Ne ratez pas ce jour la venue de Pierre Lhomme, qui fut chef opérateur pour Rohmer, Eustache, Miller, Ivory, Nuytten ou encore Melville (pour n'en citer que quelques uns). Deux séances lui seront consacrées dans le cadre de l'hommage rendu par le festival à l'outil "laïc et rébublicain" (Godard dixit) qu'est la caméra : à 18h45, Pierre Lhomme, Renato Berta, Paroles d'opérateurs puis, à 20h45, Le Joli Mai de Chris Marker et Pierre Lhomme lui-même. Celui-ci introduira les 145 minutes de ce film presque de saison, pendant que celui-là se cachera peut-être, qui sait, entre les fauteuils rouges du Cinéma 2.
Alors que certains films en compétition seront déjà présentés pour la troisième fois, de nouveaux venus font leur apparition aujourd'hui dans cette édition 2011. C'est le cas de Sem Companhia, portrait de deux détenus d'une prison de haute-sécurité dans le nord du Portugal, diffusé à 14h15. C'est encore celui de Madame Jean (18h15), visite à la ferme chez l'éponyme septuagénaire par Marie-Hélène, écrivain qui, fillette, entendit là pour la première fois l'histoire de la bête du Gévaudan ; simples souvenirs ou naissance d'une vocation ?
La programmation nous emmenera aussi en Amérique du Sud où il sera question de terre et d'histoire avec Extraño rumor de la tierra cuando se atraviesa un surco et La Terre tremble diffusés en programme à 18h30.
En soirée seront présentés également pour la première fois I Cani abbaiano et Exercices de disparition au cours d'une des séances les plus intrigantes de la journée : d'un côté, le silence beckettien de deux voisins qui ne se parlent plus dans un village dévasté par un tremblement de terre ; de l'autre, les tentatives d'escamotage d'un cinéaste par lui même. Comment-ça ? demanderez-vous. Allez-y, vous verrez. C'est à 20h30.

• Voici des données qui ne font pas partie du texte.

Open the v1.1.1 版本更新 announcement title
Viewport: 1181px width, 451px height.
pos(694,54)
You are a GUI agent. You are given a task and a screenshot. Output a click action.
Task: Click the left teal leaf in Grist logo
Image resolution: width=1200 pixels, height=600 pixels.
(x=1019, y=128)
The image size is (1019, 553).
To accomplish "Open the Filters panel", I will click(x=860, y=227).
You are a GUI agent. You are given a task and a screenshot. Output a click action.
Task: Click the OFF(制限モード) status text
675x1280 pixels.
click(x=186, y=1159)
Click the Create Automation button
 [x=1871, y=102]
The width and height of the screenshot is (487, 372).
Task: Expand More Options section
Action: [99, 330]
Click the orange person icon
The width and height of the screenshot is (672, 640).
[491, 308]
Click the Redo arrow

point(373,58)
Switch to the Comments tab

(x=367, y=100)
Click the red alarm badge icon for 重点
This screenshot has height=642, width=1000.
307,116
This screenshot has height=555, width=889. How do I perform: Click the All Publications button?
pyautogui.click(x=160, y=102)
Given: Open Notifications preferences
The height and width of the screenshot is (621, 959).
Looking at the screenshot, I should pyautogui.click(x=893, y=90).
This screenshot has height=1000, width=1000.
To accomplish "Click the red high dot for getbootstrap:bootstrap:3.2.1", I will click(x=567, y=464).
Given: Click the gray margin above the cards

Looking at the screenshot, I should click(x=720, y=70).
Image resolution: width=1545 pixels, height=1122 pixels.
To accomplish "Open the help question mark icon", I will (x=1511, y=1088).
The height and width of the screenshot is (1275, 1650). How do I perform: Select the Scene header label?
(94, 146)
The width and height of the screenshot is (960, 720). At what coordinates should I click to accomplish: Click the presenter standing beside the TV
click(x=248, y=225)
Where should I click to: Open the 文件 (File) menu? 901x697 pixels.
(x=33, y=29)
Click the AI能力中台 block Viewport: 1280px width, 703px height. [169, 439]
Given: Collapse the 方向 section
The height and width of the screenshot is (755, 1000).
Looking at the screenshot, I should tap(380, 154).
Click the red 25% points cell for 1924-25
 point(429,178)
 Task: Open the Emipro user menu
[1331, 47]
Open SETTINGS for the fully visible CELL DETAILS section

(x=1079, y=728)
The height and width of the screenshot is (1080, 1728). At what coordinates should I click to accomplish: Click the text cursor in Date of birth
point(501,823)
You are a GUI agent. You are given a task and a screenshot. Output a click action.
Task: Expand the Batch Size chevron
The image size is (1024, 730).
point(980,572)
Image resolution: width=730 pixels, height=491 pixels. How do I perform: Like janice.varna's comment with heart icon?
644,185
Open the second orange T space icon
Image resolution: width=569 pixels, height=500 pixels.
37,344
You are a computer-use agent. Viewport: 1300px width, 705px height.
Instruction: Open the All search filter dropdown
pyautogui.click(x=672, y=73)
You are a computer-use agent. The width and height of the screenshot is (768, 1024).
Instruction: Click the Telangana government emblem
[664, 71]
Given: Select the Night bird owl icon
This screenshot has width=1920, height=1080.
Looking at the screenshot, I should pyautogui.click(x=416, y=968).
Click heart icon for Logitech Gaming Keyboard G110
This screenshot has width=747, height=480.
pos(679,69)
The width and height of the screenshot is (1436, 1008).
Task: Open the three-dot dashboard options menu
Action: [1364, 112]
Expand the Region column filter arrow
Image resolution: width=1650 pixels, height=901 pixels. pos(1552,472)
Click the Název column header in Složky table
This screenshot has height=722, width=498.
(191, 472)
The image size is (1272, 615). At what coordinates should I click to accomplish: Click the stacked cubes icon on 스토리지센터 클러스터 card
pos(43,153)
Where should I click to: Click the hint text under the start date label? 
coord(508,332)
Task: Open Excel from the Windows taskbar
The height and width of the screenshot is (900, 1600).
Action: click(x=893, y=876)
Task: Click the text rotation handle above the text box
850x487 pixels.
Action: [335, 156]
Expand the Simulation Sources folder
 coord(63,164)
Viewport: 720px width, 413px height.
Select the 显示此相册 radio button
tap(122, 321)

Enfin, Lee Anne Schmitt revient à Cinéma du Réel deux ans après California Company Town (alors primé et toujours visible en exclusivité sur UniversCiné). Dans The Last Buffalo Hunt, présenté ce soir à 20h45, la cinéaste continue d'interroger la mythologie américaine à travers son déclin et ses traces devenues clichés. Westerns contemporains ou road-movies désanchantés, les films de Lee Anne Schmitt embarqueront ceux qu'une rigoureuse aridité n'arrête pas.